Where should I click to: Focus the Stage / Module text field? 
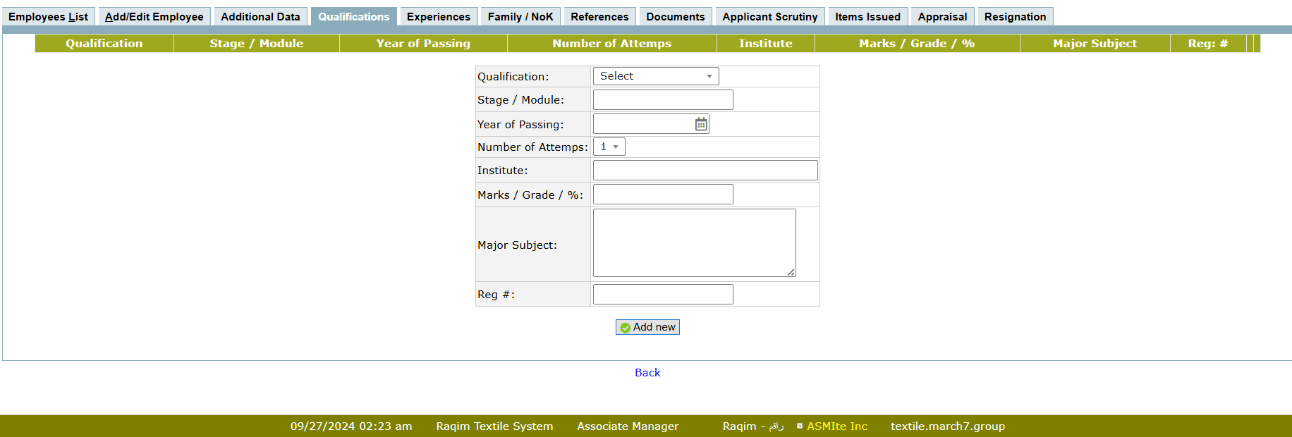662,100
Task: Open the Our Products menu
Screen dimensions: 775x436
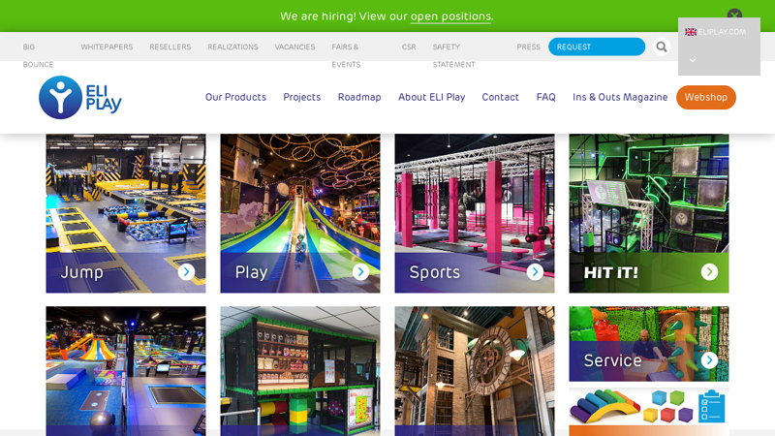Action: pyautogui.click(x=235, y=98)
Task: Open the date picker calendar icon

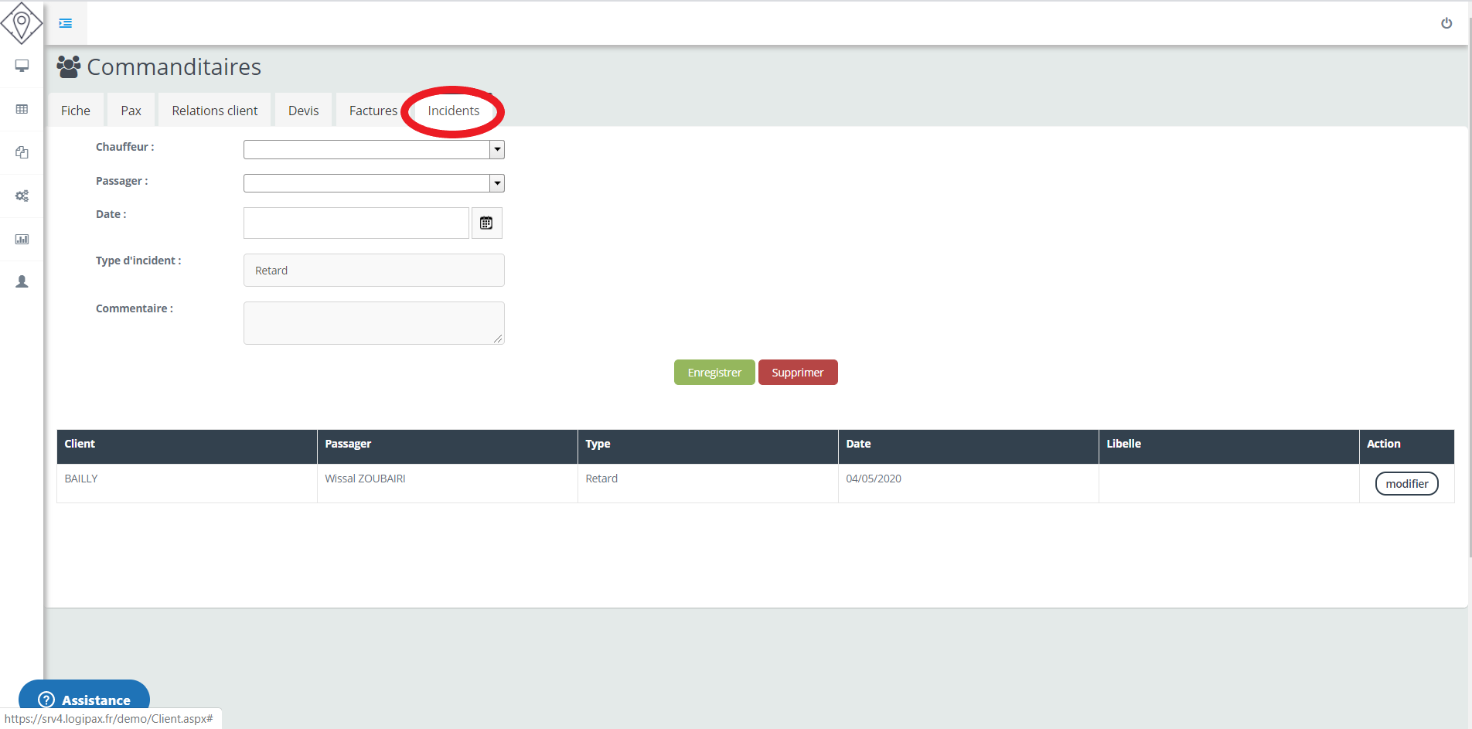Action: [486, 223]
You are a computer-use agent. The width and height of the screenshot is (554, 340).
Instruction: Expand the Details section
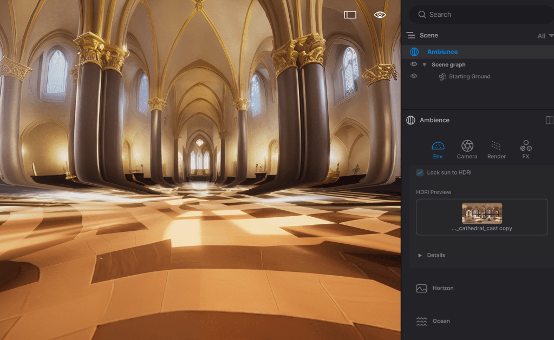click(420, 255)
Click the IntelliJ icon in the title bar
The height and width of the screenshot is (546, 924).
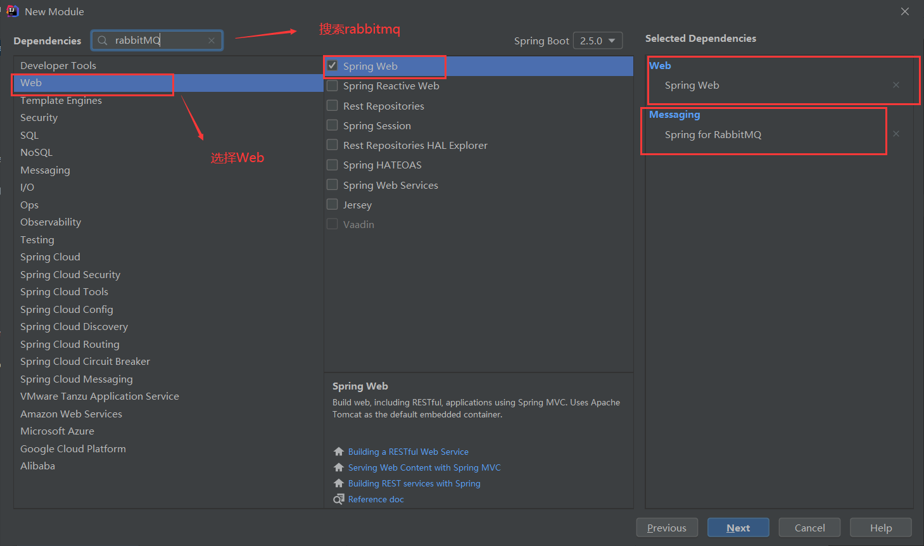click(x=11, y=11)
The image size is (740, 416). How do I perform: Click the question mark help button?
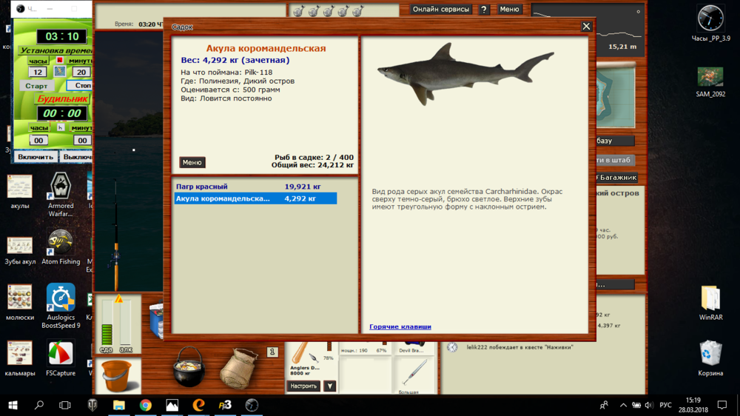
____
What the task asks »
Except for the pictures, set down all of the records exactly.

Exercise solution »
Where should I click to: Focus the Stage / Module text field? 
662,100
Task: Open the Our Products menu
Screen dimensions: 775x436
Action: pyautogui.click(x=235, y=98)
Task: Open the date picker calendar icon

Action: [486, 223]
You are a computer-use agent. The width and height of the screenshot is (554, 340).
Instruction: Expand the Details section
click(420, 255)
Click the IntelliJ icon in the title bar
The height and width of the screenshot is (546, 924).
click(x=11, y=11)
The image size is (740, 416). How do I perform: Click the question mark help button?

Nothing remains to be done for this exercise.